Introduction

The documentation for ALTER INDEX …​ [IN]ACTIVE is somewhat ambiguous. At first sight it appears to be obvious - you would use it to activate or de-activate an index. A switch to turn them on or off. De-activating an index can be useful, especially during bulk insert operations. It could also be useful for deactivating indexes with very little selectivity. Such indexes are usually created by foreign keys and they are surprisingly common, require additional page writes to maintain and can never be used in any useful sense. If only there was a way to turn them off! And then the documentation states quite clearly that you can’t de-activate indexes that are created by constraints. Hmmm…​ the command is suddenly not that useful after all. At this point most users will just shrug and move on. This is not the solution they were looking for. Dropping constraints just to de-active a bunch of indexes is way too complicated.

But hidden in the documentation for ALTER INDEX …​ ACTIVE is a little nugget. It says executing the command will rebuild the index. That is right - REBUILD it. It does not say that an index must be INactive in order to activate. And with no mention whether indexes created by constraints are excluded or not. So, what is going on here? Does using ALTER INDEX …​ ACTIVE on any already active index really rebuild it?

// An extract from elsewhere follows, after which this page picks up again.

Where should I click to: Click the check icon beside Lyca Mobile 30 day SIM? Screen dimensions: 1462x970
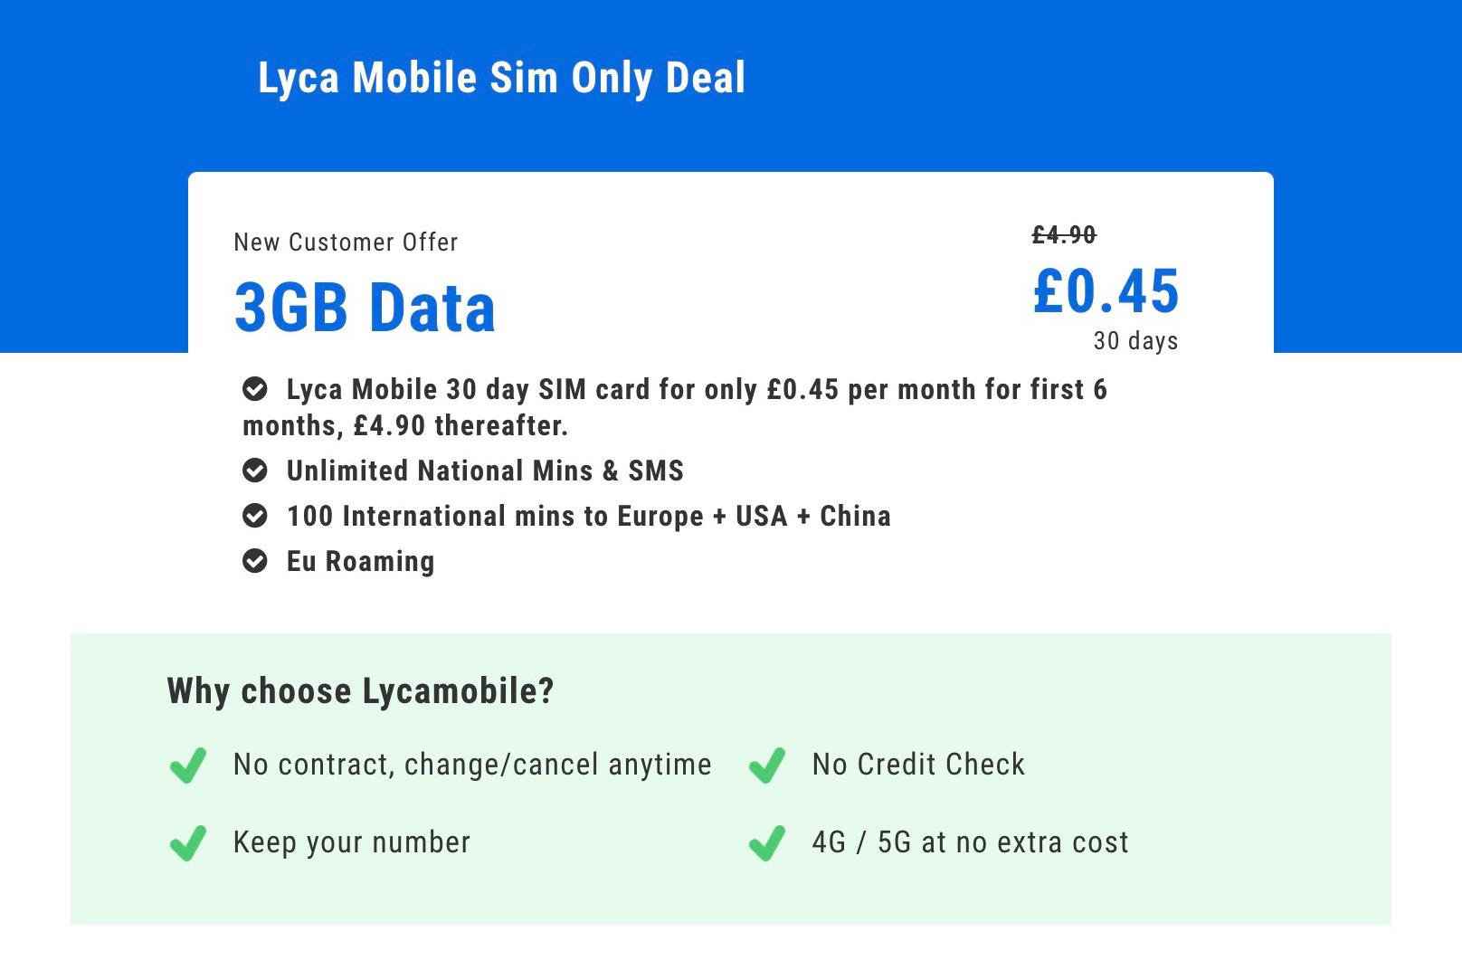point(255,389)
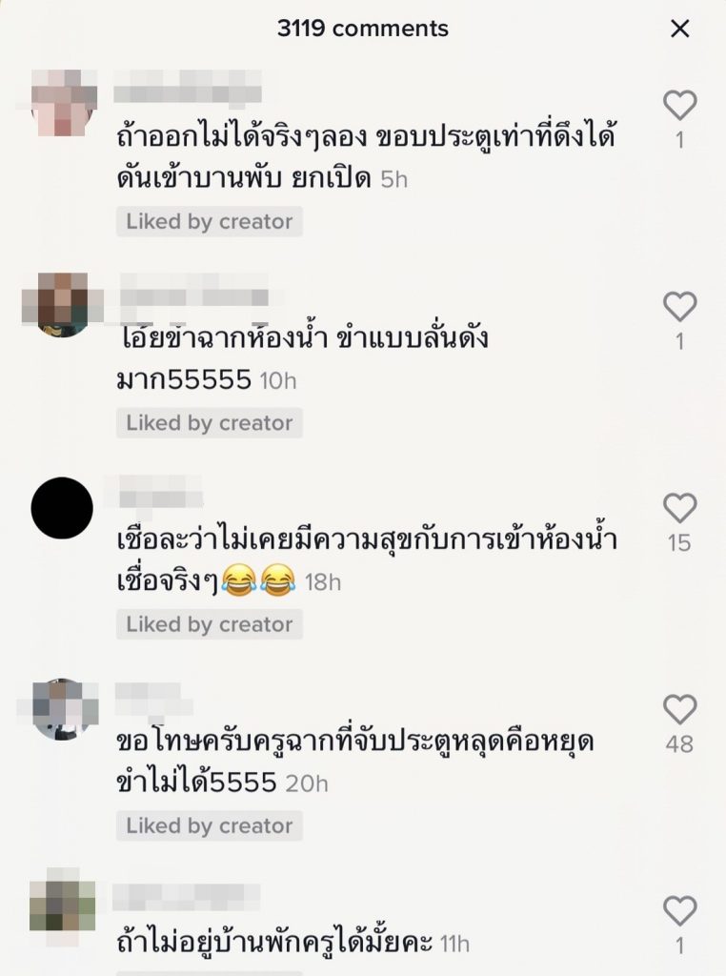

Why would you want to rebuild an index?

When a database is restored it recreates each index precisely based on the existing data. Each index page has space for changes, in the same way that tables are filled to 80% so are indexes. This is a reasonable compromise. Pages are reasonably well packed and can still accommodate some changes by writing to existing pages. But when a table sees many inserts, updates and deletes to records then holes start appearing, both in the data pages and in the index pages.

When a table is freshly restored retrieving a record should take around 4 page reads if the index has a depth of three. Unless the index depth changes retrieving a single record will always take 4 page reads. In a table with millions of records and thousands of data pages this is a win. And when pages are well packed an attempt to retrieve, say, 100 records will immediately benefit from this as many of the records in the set will already be in fetched pages. As holes start to appear in pages then obviously more pages need to be read to retrieve the data.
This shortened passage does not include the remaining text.